[Start of section]
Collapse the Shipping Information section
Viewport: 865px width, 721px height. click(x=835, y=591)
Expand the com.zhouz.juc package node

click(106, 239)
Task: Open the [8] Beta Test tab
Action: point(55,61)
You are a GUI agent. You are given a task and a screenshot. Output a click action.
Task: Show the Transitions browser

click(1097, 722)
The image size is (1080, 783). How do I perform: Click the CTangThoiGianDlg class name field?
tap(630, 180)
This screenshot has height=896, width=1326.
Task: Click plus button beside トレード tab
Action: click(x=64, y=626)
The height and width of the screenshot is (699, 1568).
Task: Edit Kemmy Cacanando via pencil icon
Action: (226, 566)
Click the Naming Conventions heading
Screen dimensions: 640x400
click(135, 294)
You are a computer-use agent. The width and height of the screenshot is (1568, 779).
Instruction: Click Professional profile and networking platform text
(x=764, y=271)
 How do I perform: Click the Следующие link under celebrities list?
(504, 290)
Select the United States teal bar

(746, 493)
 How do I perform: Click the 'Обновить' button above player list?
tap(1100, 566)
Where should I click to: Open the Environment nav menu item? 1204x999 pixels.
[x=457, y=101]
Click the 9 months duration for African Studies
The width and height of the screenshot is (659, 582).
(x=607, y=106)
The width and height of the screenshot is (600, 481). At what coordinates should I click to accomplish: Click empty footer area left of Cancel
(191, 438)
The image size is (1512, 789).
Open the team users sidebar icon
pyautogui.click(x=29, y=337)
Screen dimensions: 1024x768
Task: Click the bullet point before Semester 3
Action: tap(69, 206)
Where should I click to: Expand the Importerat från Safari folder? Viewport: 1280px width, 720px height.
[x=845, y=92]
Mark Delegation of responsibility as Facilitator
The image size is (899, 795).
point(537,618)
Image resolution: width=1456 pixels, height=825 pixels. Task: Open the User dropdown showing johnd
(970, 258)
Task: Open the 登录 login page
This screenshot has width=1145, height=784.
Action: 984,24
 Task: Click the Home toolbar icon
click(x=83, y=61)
[End of section]
* [Work to complete]: Nothing but a number is wanted: how many lines in the records above include "agent".

* [Solution]: 2